Dov’eravamo rimasti? Diceva Enzo Tortora tornato a Portobello dopo l’ingiusta condanna subita. Ah, sì con la faccia a terra, sul duro e freddo asfalto, con un infarto in atto e alcune persone che, per fortuna mi hanno soccorso.
Che strano, per un attimo ho ripensato non alla mia vita passata (come dicono nei romanzi), bensì a quella futura che non avrei avuto. A tutti gli impegni che avrei disatteso. Primo fra tutti quello con i ragazzi che mi aspettavano a Villa Buri. Ho fatto telefonare al Presidente, scusandomi per l’assenza. E, non ci crederete, assieme a tutti i lavori che avrei lasciato incompiuti, anche a quelli di FIAB. Questo canton, ad esempio, come sarebbe uscito? Listato a lutto? Con quale articolo di commemorazione? Chi l’avrebbe scritto? Domande oziose, dal momento che la fortuna e le tante persone che mi hanno assistito hanno permesso al vostro scrivano di occupare ancora una volta, indegnamente, questa quarta di copertina.
La fortuna aiuta… i fortunati.
Quella mattina, infatti, contrariamente alle altre occasioni in cui andavo a Villa Buri a insegnare ai bambini il valore del movimento e la bellezza dell’andare in bicicletta, avevo dimenticato il casco. Mi capita, anche perché la mia testa è fuori misura e nel casco entra sempre a fatica.
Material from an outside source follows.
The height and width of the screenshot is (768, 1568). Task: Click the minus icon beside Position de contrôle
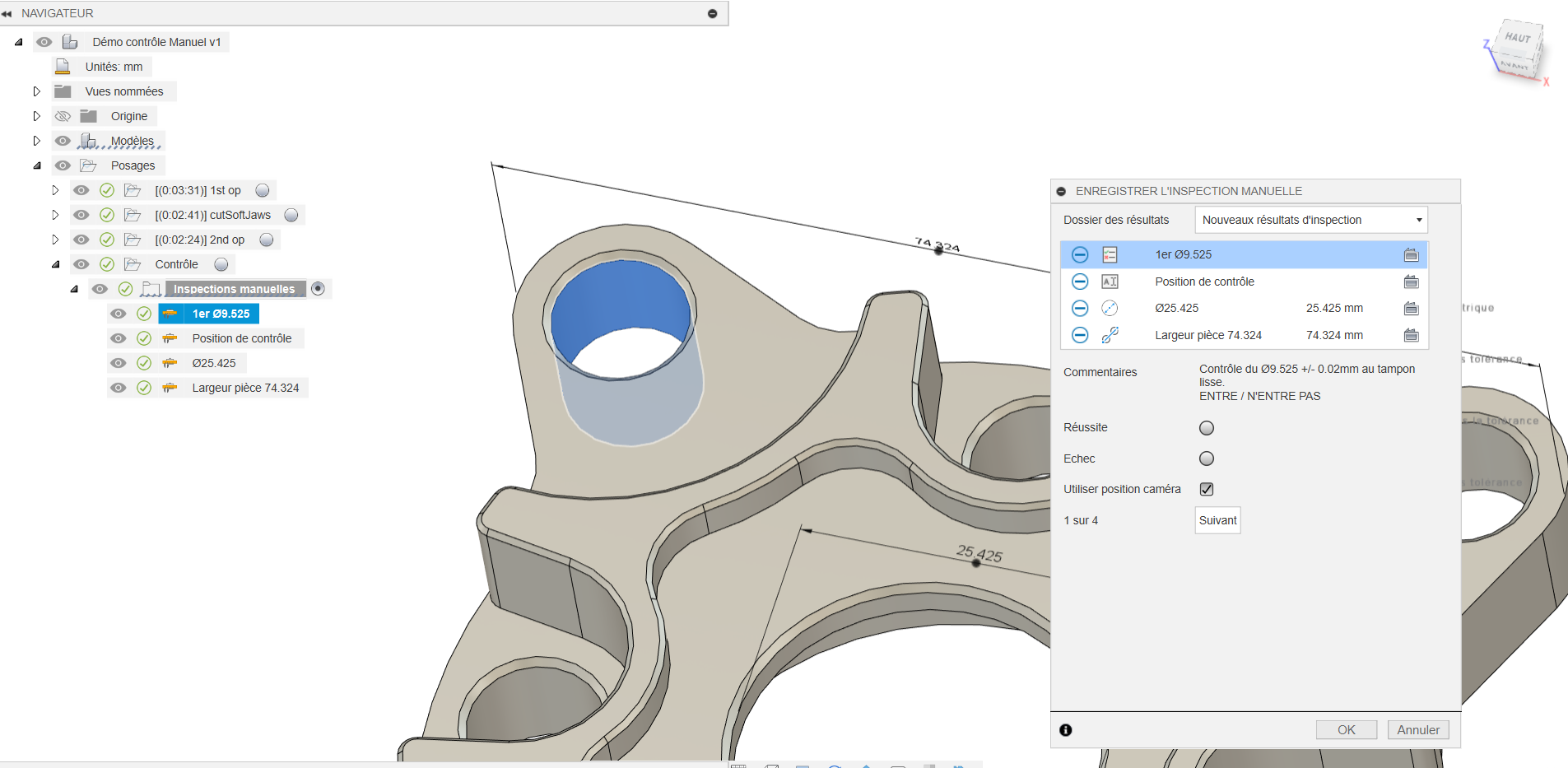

Quando, persa conoscenza, sono caduto a peso morto sull’asfalto e a faccia in giù, il naso ha fatto quello che avrebbe fatto la visiera del casco: mi ha riparato la testa.
Poiché la bicicletta fa comunque bene e già una volta mi aveva salvato la vita, è impensabile decidere di abbandonarla. Sarebbe un suicidio. Però d’ora in avanti mi imporrò di portare più spesso il casco. Certo non mi proteggerà dall’infarto o dall’arrotamento di un camion, ma almeno il naso non me lo romperò più :).